No, I tell a lie. His first disappointment was a spiritual one--
When he was a young adult in college he experienced stirrings of divine love, not knowing that this meant that he had mystical aspects to his personality and that his life would be deeply misunderstood and enigmatic. But he could not find a home in the monasteries which he then courted, so he had to return to an oblivious world and become lost again.
During his years traveling the country he conceived of an American social movement of the People, one from the bottom-up, housed at
www.newamericanspring.org. He earned a Masters Certificate in Nonprofit Leadership from Park University in order to launch and lead this movement, but today he remains saddled with student loans from his rich education which his working poor family in the United States could never have afforded. What’s worse, his original choice to pursue such a liberal education was at the behest of a monk who, after having turned him away from his monastery, advised him that he had a mind for education and should pursue this development so that he might serve God’s calling for his life more appropriately.

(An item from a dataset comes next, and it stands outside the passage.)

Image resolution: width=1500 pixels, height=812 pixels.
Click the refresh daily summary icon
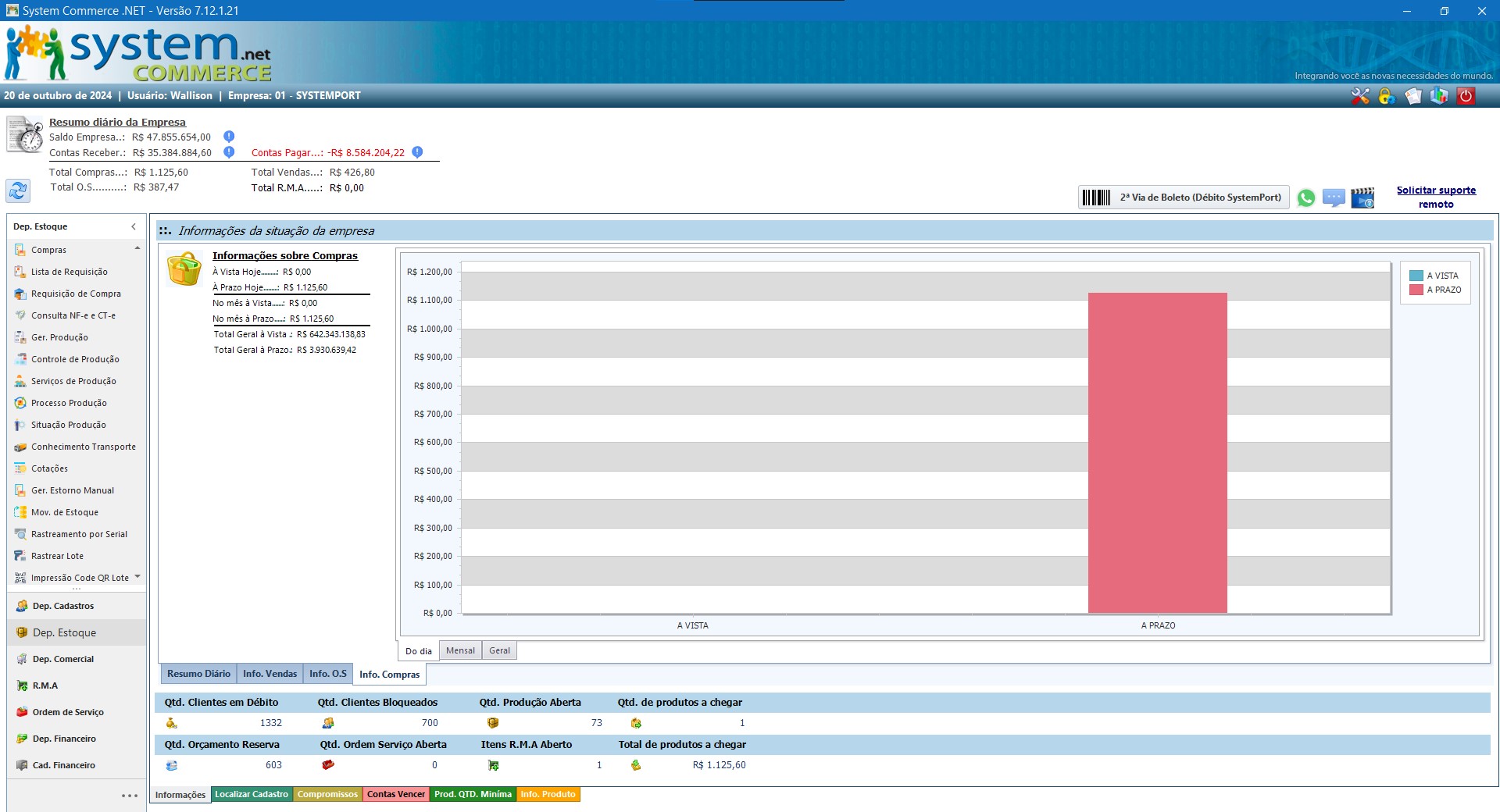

Today, this boy now man (yet boy in idealism) is actively advocating for a “social movement” no American seems to be able to appreciate, and he is wondering if his life is indeed in vain. He took a government job of ridiculously low pay (less than one half what he was making as a common truck driver) in order to serve his country for 10 years and receive student loan forgiveness. And all this despite having pursued his education in the first place, to give to his world and country. This is his third great disappointment.